Sun Nov 20 08:01:01 2022 user.info adblock-4.1.3[29151]: adblock instance started ::: action: reload, priority: 10, pid: 29151
Sun Nov 20 08:01:47 2022 user.info adblock-4.1.3[29151]: blocklist with overall 258946 blocked domains loaded successfully (Barracuda Networks, Inc Barracuda NG Firewall F12, OpenWrt 21.02.3 r16554-1d4dea6d4f)
Sun Nov 20 09:01:01 2022 user.info adblock-4.1.3[22583]: adblock instance started ::: action: reload, priority: 10, pid: 22583
Sun Nov 20 09:01:50 2022 user.info adblock-4.1.3[22583]: blocklist with overall 258946 blocked domains loaded successfully (Barracuda Networks, Inc Barracuda NG Firewall F12, OpenWrt 21.02.3 r16554-1d4dea6d4f)
Sun Nov 20 09:05:04 2022 user.info adblock-4.1.3[29576]: adblock is currently disabled, please set the config option 'adb_enabled' to '1' to use this service

Looking at the adblock thread, there didn't seem to be any relevant posts. The other cases where users had this issue were concerning misconfigured IPv6 and had errors in adblock logs. @dibdot for a heads up on that.

Edit: Some mrtg graphs showing less CPU utilization after adblock was disabled.

anon54515283 · November 21, 2022, 3:54pm

Hmm, weird.

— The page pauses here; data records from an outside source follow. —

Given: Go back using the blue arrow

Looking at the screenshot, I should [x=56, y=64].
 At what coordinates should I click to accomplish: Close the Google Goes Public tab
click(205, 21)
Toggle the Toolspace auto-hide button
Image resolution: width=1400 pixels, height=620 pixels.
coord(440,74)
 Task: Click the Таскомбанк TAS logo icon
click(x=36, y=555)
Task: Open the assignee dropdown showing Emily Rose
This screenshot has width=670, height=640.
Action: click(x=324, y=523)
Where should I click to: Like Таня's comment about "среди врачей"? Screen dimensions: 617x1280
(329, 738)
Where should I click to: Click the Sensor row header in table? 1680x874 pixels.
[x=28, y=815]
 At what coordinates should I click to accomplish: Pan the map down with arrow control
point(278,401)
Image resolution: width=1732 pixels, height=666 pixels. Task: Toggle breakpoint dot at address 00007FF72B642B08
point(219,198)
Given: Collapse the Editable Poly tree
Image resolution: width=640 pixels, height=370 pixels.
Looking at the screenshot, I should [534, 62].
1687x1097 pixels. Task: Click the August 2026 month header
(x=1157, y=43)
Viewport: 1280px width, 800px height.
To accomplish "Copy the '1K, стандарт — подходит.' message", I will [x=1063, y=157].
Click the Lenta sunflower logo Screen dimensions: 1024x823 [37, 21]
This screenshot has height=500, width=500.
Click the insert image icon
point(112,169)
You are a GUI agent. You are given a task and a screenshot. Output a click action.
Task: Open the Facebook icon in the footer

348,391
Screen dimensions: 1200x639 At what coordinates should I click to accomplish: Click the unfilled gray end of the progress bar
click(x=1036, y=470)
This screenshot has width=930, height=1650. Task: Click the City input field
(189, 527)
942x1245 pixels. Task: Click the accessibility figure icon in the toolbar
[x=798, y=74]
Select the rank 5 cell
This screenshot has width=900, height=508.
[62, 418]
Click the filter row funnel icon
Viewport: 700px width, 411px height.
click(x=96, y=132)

I don't have installed adblock on my routers. I've outsourced the public name resolution part to my own VPS since ~ 2 years now. So if this workaround works for you the issue lies somewhere else in your case.

But your post brought me to a new impression that it could be a timing issue. Because "failed to send" in connection with "not permitted" could be indicate such an issue (yeah just an idea).
So ... we have both set noresolv. --> No upstream servers available. It could be that this causing issues with several things within OpenWrt itself which could lead to such an error. Esp. on startup where you need timeservers present. I remember now that I've linked a local timeserver (with plain IP) into my configuration as I was searching for a solution for this error in the past.

Could it be that adblock service is looking for an upstream server via an internal OpenWrt routine first and after that failed asking interal DNS? And if so maybe there is a timedrift within the answer and we have issues like above and have to ask again?

trendy · November 21, 2022, 5:04pm

The only way I see it can be connected is the this warning here

Beware of race condition with Adblock service when using DNS encryption.

dibdot · November 21, 2022, 5:19pm

Sorry, but I have neither 21.02 nor dnsmasq in use - maybe an update to 22.03 would be an option for you?

Nope, there is no "adblock service". Adblock only downloads and prepares a blocklist for the selected DNS backend - nothing more. There is no active service running after that ...

anon54515283 · November 21, 2022, 6:44pm

I was thinking about this too:

Resolve the race condition with sysntpd service. When running dnsmasq with noresolv and localuse options and using DNS encryption for local system.

Sry. Didn't find it before. It's simply to long in the past to remember everything I was searching for at this issue.

Ty, for clearifying it. It's just guesswork atm.

trendy · November 22, 2022, 7:44am

Yes, at some point I'll have to upgrade, but I keep postponing it for now. I guess I'll have to live without adblock for a while.

It should not be the case though. It is covering the case that one router boots up, has wrong time, tries to contact some DoH or DoT nameserver, fails due to bad time sync, and cannot resolve anything eventually.
My problems occurred while device was up already for months with proper time and I am also using a non-encrypted upstream server.